You
will be aware that nothing inflames my ire (have you ever had an inflamed ire,
missus?) more than racial stereotyping. As my dear friend Donn has just written
– and please do not dismiss his work just because he is as nutty as a very
nutty thing indeed – we are all cousins, and descended from the same woman
(what an old slut she must have been).
Consequently, we should dwell upon the vast majority of things which we
have in common rather than the superficial differences.
It
is therefore with a very heavy heart that I now speculate about the
shortcomings of a nation. I need to say, before continuing, that some of my
best friends are Swiss. Well, Daniel is from Switzerland, and I have never
alluded to any differences there might be between our two friendly nations. It
was in a spirit of fraternity that one year, for his birthday, we clubbed
together and bought for him a bar of Cadbury’s finest Dairy Milk, a quarter
pound of medium Cheddar and an alarm clock (sans cuckoo). I need hardly provide
more evidence of my tolerant and open view of mon frère Suisse.
However,
none of you will have failed to be orgasmatised by the news from Geneva this
day that they have found a particle that is moving faster than the speed of
light. The best way of describing what this discovery means would be to say
that if this particle had written this little essay, then this sentence would
have appeared two paragraphs earlier. And probably would not have had the word “this”
in it so many times.
It
is a well-known scientific phenomenon that the observation of an experiment
affects the outcome. I have secretly been fearful of the choice of Cern as the
venue for the collision of particles. Until now I have held my peace, and
therefore cannot truthfully say “I told you so”, but “I thought you so” is
certainly not an exaggeration. It comes as no surprise to me that if you
conduct experiments in Switzerland then the results are likely to be suspect. You
see, the Swiss are so fucking efficient. Of course their particles will arrive
early. They will also be formally dressed, know automatically which side of the
collider to drive on, and answer all questions fluently in at least five
languages.
“Splendid!”
you may say. “Piffle!” would be my riposte. These chaps are looking for the
elusive “God particle”. Switzerland would not be my choice.
Yes, I must confess
that I would enjoy the universe much less if God were Swiss, or even had Swiss
characteristics. Go on, name a famous Swiss comedian. If you fancy a damned
good belly laugh, would you go to Basle? Guffaw in Geneva? Laugh in Lucerne?

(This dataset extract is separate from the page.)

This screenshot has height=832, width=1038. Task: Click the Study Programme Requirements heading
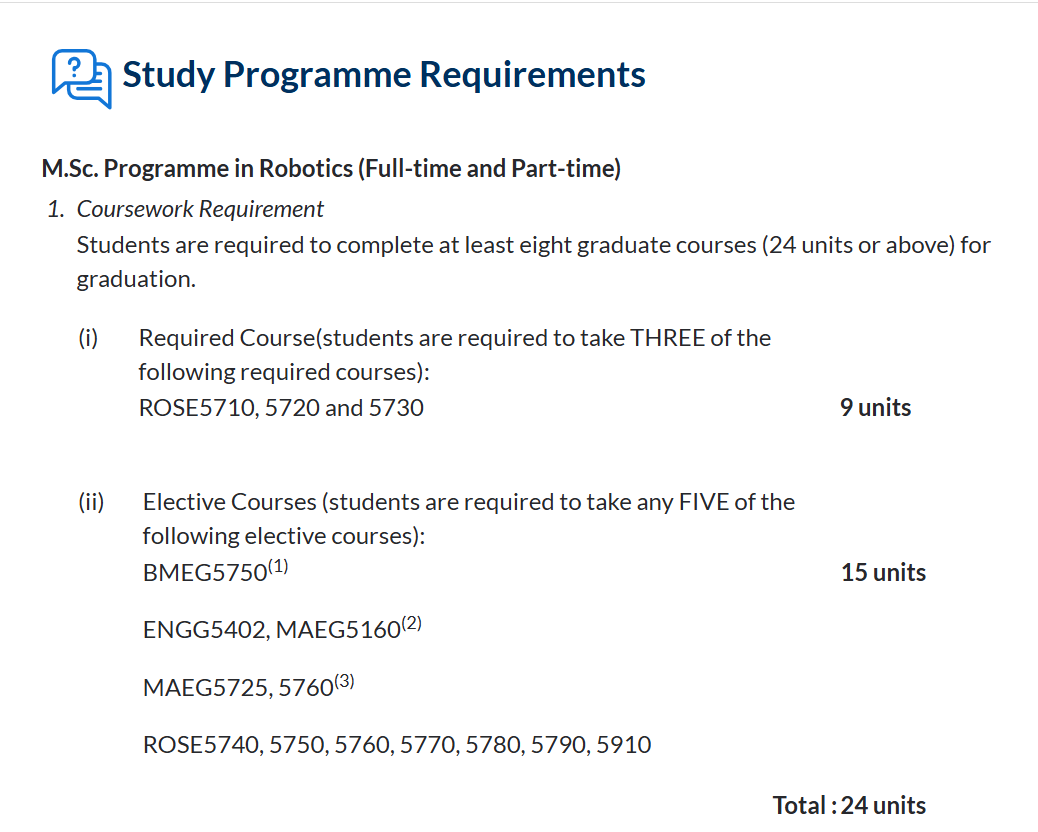tap(383, 75)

Titter in (find me a Swiss town beginning with ‘T’, Ed.)?
No!
If you are looking for God in the Alps you are going to find a very boring God
indeed. Efficient, disciplined but totally lacking in joy and spontaneity. When
I was at school we learned about the Reformation. It would perhaps be more
accurate to say that they attempted to teach me about it. There was a Swiss chap
called Zwingli. He was so dull that I can remember nothing about him. What I do
remember is that the arch-miseryguts Calvin – one of the most confirmed
joy-suckers in the whole sorry history of religion – fled to Switzerland. He
felt at home there, and was never troubled by concepts of happiness and fun.
They
should have built the collider somewhere more redolent of the type of God that
this world needs. Ireland, perhaps; they would give short shrift to precocious
particles. Gaelic gluons would not be in such a damn hurry. They could at least
have moved over the Alps to Italy. You may not be very impressed with Italian
organisational skills, but there would be a damn sight more collisions than
those over-polite Helveticans can produce.
There
will, no doubt, be very many more discoveries from this overblown circus. None
of them will be very interesting, and none of the news will be good. You mark
my words.
5 comments:
Rousseau was Swiss, and he was blimmin' hil-A-rious.
Thun.
Dave. I thought I had made it clear that Switzerland was not a place to have Thun. You datht bugger.
This damned LARGE collider thingamabob will be the death of you. Einstein must be rolling in his grave at a rate of speed which is now apparently faster than light.
I'm sorry that my old draft showed up on my blog..I'm deleting the archives and I corrected some trivial point and oh never mind..
Donn. I thought that we had got to that post by travelling faster than light. I would quibble about the usage of "rate of speed" which sounds wrong, but P G Wodehouse uses the phrase - maybe because he lived over there.
Tim. I have no cluesseau about Rousseau.